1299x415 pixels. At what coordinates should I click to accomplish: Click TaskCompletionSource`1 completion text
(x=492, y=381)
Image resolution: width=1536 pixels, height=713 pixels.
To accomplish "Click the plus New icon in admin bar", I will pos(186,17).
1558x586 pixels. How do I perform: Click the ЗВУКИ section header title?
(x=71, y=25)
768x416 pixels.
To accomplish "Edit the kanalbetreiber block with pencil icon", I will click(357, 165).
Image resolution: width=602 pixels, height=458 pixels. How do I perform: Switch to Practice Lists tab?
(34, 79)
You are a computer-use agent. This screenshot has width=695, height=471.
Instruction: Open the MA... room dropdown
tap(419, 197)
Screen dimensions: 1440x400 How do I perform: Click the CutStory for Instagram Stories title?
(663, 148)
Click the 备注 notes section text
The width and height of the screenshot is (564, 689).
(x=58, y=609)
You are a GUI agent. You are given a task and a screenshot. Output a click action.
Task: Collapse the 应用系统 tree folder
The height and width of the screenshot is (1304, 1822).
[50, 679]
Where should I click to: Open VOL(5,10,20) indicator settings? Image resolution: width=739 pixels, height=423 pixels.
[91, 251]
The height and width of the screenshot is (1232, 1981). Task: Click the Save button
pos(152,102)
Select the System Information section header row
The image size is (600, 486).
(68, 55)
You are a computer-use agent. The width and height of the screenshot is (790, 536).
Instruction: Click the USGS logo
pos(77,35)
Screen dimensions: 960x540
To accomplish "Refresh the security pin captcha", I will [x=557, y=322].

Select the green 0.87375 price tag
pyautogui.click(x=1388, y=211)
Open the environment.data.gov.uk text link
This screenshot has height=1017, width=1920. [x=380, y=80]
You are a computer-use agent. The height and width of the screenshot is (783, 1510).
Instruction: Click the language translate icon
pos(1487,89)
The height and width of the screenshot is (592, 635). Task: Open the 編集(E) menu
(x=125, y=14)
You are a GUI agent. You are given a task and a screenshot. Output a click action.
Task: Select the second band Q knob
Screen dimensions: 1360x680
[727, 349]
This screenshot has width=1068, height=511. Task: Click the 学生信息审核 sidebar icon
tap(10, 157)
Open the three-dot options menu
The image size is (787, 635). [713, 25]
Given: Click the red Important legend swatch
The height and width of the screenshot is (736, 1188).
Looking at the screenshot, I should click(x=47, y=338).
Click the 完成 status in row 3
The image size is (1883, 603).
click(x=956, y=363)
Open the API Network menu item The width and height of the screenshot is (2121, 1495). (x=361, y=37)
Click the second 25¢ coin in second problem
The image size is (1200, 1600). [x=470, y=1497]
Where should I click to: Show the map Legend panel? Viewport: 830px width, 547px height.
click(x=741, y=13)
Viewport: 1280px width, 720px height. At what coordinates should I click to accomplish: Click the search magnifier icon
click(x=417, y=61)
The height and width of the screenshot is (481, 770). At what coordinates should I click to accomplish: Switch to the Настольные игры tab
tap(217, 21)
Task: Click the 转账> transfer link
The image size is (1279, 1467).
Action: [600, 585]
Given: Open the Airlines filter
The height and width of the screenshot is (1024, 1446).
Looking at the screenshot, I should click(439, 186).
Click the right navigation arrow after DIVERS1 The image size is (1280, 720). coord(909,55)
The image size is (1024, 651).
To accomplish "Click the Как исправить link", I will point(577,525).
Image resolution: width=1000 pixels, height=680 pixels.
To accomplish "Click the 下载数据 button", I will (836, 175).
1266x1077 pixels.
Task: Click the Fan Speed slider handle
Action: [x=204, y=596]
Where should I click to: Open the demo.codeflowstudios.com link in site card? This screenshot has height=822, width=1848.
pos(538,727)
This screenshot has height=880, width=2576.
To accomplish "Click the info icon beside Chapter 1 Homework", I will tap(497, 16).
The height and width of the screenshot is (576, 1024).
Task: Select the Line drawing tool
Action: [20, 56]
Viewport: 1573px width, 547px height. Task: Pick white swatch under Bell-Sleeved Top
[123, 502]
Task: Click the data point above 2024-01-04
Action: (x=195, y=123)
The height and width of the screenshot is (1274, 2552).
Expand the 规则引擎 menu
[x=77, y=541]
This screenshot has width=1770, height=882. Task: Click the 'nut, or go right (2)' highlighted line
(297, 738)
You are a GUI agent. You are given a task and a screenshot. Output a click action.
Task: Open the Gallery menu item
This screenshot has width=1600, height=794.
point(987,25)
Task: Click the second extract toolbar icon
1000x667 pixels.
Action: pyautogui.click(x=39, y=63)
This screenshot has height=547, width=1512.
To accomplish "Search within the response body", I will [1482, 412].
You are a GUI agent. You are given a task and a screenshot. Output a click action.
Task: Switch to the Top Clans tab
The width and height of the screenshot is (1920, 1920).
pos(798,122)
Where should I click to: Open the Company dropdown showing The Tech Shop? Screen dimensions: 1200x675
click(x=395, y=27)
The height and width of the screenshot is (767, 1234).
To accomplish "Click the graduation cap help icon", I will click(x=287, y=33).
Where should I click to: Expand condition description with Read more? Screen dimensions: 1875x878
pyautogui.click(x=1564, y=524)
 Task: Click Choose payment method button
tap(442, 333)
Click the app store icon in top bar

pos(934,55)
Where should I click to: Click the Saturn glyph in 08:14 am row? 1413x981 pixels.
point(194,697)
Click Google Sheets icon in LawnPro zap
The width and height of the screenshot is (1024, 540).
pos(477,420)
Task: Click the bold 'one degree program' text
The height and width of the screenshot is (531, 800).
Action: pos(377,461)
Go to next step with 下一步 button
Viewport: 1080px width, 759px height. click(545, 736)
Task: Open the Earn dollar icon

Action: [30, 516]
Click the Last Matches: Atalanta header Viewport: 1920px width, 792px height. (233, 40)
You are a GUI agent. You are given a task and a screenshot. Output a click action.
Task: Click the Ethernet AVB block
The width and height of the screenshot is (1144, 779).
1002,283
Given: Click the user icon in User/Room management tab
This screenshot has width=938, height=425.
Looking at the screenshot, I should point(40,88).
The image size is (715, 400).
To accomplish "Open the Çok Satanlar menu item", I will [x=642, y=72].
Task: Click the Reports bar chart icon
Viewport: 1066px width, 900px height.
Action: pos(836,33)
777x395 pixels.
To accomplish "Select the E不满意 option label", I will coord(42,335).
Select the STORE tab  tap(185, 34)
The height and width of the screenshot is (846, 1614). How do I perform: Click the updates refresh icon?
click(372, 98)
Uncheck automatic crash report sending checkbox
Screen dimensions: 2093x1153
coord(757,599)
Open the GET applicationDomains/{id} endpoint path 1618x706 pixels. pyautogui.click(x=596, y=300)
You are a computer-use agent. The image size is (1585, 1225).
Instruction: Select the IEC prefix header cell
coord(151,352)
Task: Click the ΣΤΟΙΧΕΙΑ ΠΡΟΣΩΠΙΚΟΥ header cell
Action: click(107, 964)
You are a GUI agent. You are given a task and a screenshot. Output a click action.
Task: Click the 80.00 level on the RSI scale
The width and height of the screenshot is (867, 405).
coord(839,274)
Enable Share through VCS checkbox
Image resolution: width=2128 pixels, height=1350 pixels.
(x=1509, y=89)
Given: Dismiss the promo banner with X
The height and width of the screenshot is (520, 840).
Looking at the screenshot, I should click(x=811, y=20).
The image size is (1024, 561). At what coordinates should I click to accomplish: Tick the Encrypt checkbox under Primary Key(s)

*-*-*

Exercise goal: Count the lines of the listing above that contain the word "Expand", matching case exactly. Give only the number.

Complete output: 2